The tyrosine metabolism pathway is the starting point for the production of various naturally occurring compounds with diverse structures in plants. Previous metabolomic analysis revealed many metabolites involved in the tyrosine metabolism pathway among the primary metabolites; the tyrosine metabolism pathway was the most abundant metabolic pathway among the differentially accumulated metabolites of Morchella mycelia [33]. Similarly, the enrichment of the tyrosine pathway during mycelial development at high temperatures demonstrated that various active substances related to tyrosine metabolism may be produced to increase the heat resistance of mycelia and maintain their growth. Moreover, tyrosine metabolism participates in the biosynthesis of phenolic metabolites, which, in turn, affects the flavor of Morchella [26]. Flavor genes of Morchella that were negatively regulated in response to changes in temperature were also queried in the RNA sequence results (Figure 5B). Tyrosine metabolism is an important pathway for melanin biosynthesis in fungal cell walls and the cytoplasm, and genes encoding browning-related enzymes are involved in tyrosine metabolism [34,35]. Browning is considered a protective mechanism against cell integrity damage and can protect the body from ROS-induced DNA damage [36]. In the present study, the pigment deposition phenomenon observed in Morchella mycelia exposed to 25 °C and 30 °C (Figure S1A) may be related to the role of tyrosine metabolism in repairing cell damage caused by high-temperature stress.
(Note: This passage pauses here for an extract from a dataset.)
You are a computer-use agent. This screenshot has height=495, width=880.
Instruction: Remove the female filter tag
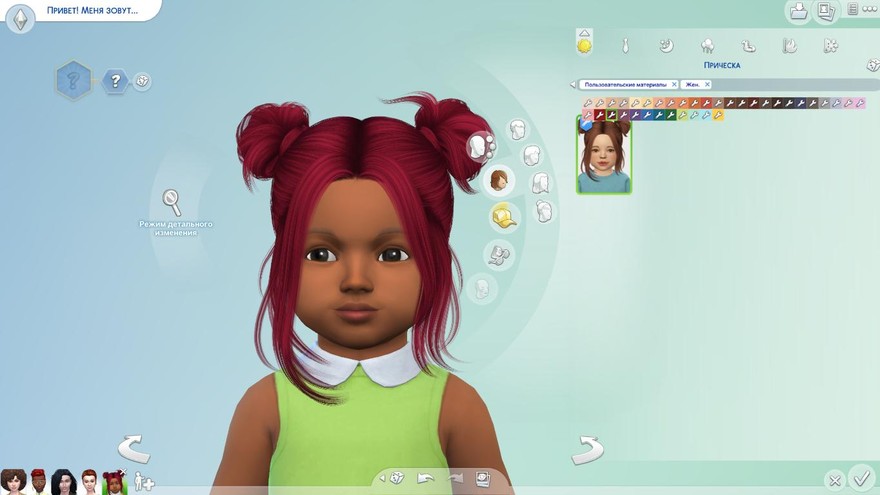pyautogui.click(x=705, y=85)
4.2. Changes in Oxidative Stress and Energy Metabolism in Morchella Mycelia under High-Temperature Conditions

Notably, the WGCNA results demonstrated that the enrichment of the ME turquoise module was related to oxidative dehydrogenation and the catabolism of glucose under high culture temperatures (Figure 5A). With an increase in culture temperature, a large set of genes involved in oxidative dehydrogenation, such as alpha-ketoacid dehydrogenase kinase (H6S33_000063), sphingolipid fatty acid hydroxylase (H6S33_000109), mitochondrial dicarboxylate carrier protein (H6S33_000464), putative Fe-containing alcohol dehydrogenase (H6S33_000501), aldehyde dehydrogenase (H6S33_000904, H6S33_011849), oxidoreductase (H6S33_011977), and pyruvate decarboxylase (H6S33_012945), were upregulated in Morchella mycelia (Figure 5A), indicating that high-temperature stress leads to excessive accumulation of ROS in mycelial cells. As a cellular second messenger, abnormally accumulated ROS can oxidize macromolecules such as DNA, lipids, and proteins, thereby causing damage to organisms [14,37]. Similarly, the enrichment of the autophagy of mitochondria, regulation of cell morphogenesis, and piecemeal microautophagy of the nucleus at 25 °C (vs. 20 °C) also supported the disruption of the heat stress response in Morchella mycelia (Figure 3D), which was consistent with the positive regulation of mycelial pigment deposition by temperature (Figure S1A). Moreover, various studies have documented the regulatory activity of antioxidant enzymes, including APX, SOD, CAT, POD, and GSH, for the removal of reactive oxygen species and reducing the damage to cells in response to heat stress [38,39,40,41]. Consistent with the findings of previous reports, the results of the present study also suggested that the expression of the SOD and GSH genes in mycelia was upregulated to cope with ROS damage under high temperatures, with a similar variation trend observed for enzyme activity levels (Figure 6C and Figure 7). In addition, heat shock proteins serve as the main mitigators of cellular stress, and high temperatures significantly upregulated the expression levels of HSP12, HSP20, and HSP98/104 family proteins (Figure 6B). These results further indicated that high temperatures cause more severe oxidative damage to Morchella mycelia than low temperatures.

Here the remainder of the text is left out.